*TEXT SHOWN:*
>>>

In addition to OMG Ponies' answer: if you need to query slices for all persons, you'll need partition by:
SELECT s.sliceid
, s.personid
FROM (SELECT t.sliceid,
t.personid,
t.detail3,
LAG(t.detail3) OVER (
PARTITION BY t.personid ORDER BY t.startdt
) prev_val
FROM t) s
WHERE (s.prev_val IS NULL OR s.prev_val != s.detail3)
I think you'll have better luck with the LAG function:
SELECT s.sliceid
FROM (SELECT t.sliceid,
t.personid,
t.detail3,
LAG(t.detail3) OVER (PARTITION BY t.personid ORDER BY t.startdt) 'prev_val'
FROM TABLE t) s
WHERE s.personid = 101
AND (s.prev_val IS NULL OR s.prev_val != s.detail3)
Subquery Factoring alternative:
WITH slices AS (
SELECT t.sliceid,
t.personid,
t.detail3,
LAG(t.detail3) OVER (PARTITION BY t.personid ORDER BY t.startdt) 'prev_val'
FROM TABLE t)
SELECT s.sliceid
FROM slices s
WHERE s.personid = 101
AND (s.prev_val IS NULL OR s.prev_val != s.detail3)

<<<

(Entries on finding words and elements)
>>>

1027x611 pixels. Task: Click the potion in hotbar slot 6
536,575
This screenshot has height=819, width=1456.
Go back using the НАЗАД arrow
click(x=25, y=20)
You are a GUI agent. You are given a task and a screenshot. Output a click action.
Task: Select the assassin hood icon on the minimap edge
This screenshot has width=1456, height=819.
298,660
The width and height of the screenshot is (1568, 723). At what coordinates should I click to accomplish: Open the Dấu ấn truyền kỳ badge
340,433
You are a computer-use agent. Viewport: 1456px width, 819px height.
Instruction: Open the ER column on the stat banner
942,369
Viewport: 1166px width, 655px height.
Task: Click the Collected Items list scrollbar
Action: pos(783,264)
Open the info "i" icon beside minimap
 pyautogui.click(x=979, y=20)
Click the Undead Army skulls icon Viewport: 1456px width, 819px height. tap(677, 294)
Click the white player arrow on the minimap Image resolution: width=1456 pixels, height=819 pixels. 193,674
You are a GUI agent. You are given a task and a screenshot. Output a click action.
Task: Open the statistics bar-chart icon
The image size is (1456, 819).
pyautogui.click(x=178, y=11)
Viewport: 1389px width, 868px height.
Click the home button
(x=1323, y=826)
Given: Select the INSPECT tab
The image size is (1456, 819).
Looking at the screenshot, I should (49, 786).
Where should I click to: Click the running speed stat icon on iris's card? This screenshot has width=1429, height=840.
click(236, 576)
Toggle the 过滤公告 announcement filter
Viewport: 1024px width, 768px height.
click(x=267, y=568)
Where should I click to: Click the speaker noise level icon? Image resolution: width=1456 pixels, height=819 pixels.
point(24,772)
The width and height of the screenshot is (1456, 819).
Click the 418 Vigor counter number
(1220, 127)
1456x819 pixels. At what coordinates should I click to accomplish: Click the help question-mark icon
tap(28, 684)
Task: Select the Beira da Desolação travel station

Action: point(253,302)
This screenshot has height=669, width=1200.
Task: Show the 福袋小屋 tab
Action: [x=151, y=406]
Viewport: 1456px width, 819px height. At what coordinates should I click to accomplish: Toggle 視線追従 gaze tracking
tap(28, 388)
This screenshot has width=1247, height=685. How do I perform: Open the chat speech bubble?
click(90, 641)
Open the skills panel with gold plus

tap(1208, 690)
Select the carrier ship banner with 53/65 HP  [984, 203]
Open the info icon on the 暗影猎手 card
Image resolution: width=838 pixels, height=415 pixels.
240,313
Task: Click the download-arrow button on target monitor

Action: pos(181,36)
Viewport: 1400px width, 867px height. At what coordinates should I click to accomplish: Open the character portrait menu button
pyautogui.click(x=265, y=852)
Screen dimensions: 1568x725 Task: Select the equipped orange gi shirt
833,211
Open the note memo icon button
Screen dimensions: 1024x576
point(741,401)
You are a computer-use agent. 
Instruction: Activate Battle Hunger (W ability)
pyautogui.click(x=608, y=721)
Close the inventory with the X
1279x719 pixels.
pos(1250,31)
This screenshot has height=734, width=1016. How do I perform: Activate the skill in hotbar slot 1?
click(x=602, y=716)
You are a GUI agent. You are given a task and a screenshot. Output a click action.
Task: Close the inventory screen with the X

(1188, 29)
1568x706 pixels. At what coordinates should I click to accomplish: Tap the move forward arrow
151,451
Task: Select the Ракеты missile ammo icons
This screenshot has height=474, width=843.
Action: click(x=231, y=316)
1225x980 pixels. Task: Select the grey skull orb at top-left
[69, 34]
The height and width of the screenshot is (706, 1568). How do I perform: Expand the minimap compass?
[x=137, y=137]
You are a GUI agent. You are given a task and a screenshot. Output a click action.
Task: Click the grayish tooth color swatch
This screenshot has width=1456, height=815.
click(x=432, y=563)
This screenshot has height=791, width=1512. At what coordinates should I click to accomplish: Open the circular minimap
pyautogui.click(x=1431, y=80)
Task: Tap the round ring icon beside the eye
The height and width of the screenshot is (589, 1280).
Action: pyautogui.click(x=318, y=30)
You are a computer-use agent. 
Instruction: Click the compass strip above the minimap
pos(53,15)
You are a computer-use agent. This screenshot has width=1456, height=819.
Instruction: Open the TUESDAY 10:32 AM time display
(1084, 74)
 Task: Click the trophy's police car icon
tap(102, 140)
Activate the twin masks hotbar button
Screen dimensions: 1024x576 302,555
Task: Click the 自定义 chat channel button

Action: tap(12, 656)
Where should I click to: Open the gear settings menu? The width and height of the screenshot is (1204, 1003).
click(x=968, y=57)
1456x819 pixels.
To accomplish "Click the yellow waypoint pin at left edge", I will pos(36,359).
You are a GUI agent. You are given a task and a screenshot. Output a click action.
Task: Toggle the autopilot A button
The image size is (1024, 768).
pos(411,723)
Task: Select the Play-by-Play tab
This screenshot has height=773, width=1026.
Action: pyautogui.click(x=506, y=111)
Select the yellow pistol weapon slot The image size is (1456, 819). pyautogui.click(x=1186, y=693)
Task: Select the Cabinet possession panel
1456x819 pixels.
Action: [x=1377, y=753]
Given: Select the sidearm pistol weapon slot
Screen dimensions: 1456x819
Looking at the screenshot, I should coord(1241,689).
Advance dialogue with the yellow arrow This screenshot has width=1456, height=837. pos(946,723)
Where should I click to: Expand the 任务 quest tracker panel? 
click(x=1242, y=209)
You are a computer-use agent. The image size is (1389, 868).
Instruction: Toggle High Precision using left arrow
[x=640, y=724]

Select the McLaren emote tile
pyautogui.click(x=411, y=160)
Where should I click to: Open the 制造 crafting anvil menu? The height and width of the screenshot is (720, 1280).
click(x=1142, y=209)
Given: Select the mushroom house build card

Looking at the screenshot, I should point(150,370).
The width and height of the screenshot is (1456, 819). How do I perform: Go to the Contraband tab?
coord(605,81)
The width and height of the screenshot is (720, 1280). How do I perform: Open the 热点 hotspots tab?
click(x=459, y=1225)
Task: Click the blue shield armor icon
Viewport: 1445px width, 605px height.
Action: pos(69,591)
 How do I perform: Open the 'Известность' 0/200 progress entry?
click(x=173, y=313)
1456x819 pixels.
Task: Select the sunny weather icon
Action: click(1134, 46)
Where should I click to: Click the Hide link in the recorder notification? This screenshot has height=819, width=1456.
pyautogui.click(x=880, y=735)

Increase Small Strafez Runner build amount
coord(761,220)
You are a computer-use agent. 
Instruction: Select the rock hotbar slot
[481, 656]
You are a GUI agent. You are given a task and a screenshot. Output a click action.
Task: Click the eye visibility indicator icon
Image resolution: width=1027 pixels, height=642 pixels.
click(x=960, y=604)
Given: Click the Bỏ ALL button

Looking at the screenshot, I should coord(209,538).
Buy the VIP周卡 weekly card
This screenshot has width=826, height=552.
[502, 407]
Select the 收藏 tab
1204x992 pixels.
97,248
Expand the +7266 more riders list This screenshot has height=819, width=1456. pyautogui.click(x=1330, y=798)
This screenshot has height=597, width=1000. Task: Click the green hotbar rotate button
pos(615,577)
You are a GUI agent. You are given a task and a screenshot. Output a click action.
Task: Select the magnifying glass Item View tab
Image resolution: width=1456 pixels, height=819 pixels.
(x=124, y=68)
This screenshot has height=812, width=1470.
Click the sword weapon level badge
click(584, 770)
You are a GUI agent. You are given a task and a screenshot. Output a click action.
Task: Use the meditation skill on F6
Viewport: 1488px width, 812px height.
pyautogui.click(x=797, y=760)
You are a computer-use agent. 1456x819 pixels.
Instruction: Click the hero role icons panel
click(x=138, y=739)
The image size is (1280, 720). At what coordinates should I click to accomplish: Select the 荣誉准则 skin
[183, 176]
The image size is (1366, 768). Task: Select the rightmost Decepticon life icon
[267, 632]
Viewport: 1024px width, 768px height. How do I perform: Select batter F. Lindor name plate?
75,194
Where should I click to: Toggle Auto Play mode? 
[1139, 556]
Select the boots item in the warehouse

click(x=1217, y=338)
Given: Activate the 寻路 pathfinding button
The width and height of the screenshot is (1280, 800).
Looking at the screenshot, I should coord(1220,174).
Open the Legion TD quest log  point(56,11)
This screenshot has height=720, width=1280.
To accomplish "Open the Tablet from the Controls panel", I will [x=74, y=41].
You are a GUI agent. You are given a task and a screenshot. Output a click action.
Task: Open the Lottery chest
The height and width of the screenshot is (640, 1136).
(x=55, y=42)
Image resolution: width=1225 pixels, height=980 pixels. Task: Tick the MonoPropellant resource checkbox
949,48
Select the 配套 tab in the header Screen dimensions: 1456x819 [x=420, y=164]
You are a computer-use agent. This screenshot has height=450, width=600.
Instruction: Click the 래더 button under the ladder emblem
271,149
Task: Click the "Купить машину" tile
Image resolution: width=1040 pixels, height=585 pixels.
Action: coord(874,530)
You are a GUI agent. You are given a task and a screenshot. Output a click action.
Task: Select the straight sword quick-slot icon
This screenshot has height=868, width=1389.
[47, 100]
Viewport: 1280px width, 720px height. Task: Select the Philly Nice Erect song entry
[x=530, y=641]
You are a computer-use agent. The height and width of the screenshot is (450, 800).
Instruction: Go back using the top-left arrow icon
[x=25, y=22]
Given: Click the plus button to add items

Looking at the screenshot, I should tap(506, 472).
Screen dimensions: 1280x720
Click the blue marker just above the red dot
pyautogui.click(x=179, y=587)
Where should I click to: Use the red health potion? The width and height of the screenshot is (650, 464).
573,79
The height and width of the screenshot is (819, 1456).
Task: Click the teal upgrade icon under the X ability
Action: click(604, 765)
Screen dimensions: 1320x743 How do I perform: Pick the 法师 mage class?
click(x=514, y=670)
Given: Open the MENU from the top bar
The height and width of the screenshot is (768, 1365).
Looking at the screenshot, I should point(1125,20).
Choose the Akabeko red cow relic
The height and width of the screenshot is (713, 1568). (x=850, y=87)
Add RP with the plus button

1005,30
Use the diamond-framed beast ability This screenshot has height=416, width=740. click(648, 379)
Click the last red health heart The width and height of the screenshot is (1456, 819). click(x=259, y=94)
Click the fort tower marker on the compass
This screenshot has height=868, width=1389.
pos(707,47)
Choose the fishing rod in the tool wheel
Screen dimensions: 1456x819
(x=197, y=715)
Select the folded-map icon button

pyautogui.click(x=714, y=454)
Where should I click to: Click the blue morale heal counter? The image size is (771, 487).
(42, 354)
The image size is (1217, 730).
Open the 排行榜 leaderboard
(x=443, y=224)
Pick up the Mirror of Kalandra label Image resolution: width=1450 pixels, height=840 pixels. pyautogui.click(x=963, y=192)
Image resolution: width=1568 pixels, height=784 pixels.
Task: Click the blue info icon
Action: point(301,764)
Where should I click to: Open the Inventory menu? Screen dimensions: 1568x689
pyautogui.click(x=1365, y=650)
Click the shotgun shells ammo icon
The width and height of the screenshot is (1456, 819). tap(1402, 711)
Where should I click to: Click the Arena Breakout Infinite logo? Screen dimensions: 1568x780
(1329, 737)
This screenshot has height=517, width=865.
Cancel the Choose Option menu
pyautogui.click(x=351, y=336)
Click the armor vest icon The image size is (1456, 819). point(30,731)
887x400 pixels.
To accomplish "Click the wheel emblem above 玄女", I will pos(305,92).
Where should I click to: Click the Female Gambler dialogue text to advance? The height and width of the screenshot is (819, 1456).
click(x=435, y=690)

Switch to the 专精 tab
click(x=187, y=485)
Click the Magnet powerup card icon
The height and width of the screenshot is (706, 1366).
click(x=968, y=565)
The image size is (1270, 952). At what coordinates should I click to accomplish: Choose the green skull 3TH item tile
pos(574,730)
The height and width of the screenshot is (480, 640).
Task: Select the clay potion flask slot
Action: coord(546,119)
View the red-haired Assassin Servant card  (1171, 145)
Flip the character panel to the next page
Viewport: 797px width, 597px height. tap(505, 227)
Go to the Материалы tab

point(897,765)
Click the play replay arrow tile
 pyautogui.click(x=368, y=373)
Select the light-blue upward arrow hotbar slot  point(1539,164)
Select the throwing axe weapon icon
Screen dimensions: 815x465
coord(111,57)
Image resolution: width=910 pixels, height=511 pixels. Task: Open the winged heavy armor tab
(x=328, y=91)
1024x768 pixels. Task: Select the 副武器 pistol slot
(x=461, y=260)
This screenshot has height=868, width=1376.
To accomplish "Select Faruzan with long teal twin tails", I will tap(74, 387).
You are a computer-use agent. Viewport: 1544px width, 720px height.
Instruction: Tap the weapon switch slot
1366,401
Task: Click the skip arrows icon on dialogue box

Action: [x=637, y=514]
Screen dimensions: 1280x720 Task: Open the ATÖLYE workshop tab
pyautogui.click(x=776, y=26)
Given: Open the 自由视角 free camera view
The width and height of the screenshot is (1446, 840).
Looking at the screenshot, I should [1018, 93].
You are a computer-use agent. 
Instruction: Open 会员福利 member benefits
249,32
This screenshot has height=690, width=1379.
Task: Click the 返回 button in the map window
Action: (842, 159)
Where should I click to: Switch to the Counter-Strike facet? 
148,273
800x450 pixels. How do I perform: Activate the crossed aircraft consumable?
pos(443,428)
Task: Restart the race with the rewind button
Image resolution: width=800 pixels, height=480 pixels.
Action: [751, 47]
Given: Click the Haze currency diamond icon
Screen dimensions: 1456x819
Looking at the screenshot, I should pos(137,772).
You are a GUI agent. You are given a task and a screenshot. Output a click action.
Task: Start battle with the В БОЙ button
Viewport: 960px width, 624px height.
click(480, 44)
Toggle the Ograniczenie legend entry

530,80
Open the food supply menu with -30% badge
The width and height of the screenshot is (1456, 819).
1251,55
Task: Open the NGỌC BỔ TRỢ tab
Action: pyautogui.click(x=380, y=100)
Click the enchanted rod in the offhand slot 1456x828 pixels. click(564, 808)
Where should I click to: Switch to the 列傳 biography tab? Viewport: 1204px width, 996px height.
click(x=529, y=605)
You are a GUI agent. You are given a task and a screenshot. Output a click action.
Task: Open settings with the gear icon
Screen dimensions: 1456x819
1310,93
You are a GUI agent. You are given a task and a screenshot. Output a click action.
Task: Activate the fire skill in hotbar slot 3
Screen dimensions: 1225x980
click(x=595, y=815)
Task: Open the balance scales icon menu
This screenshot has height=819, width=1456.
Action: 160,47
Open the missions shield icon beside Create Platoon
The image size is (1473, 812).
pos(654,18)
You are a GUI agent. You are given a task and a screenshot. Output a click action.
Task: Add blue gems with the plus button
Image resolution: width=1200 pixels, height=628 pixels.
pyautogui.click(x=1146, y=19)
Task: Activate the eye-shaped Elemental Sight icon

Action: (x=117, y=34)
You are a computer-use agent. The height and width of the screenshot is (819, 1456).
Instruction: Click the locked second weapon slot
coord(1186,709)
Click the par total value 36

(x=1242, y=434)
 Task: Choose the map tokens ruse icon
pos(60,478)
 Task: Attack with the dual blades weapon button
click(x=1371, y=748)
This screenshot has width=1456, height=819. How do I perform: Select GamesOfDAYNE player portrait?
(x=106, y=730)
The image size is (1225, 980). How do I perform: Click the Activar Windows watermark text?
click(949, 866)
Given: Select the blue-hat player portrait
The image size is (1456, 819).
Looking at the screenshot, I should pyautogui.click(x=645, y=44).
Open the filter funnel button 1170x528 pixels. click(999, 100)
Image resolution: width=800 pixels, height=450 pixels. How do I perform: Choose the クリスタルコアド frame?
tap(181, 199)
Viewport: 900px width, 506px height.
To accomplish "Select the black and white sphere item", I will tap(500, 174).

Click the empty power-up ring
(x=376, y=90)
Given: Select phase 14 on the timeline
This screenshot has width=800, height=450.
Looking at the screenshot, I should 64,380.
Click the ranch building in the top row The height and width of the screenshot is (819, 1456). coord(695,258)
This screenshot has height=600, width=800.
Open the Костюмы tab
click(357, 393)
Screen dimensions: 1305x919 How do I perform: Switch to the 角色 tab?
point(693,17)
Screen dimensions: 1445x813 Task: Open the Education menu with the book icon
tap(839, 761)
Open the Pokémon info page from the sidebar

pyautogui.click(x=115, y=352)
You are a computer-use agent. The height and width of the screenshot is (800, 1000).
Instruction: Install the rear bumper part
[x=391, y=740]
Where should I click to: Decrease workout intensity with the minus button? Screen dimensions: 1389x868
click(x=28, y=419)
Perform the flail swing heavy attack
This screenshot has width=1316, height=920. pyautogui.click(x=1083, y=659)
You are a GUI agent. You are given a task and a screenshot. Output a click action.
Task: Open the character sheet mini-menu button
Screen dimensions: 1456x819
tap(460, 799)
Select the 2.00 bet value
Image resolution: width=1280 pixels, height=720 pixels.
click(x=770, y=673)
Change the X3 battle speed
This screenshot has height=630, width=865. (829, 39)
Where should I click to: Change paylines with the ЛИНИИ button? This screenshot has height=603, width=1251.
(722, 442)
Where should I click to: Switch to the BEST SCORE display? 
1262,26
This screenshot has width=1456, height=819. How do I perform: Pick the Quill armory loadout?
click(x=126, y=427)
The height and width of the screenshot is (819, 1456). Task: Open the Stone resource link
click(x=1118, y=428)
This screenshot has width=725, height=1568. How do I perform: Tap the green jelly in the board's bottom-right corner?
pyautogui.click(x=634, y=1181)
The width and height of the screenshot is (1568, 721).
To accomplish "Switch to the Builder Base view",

<<<

*STATED PROBLEM:*
According to the thread on the LAG function, what is needed to query slices for all persons? The listing is independent material and has no connection to the text.

*THE RESULT:*
Partition by is needed.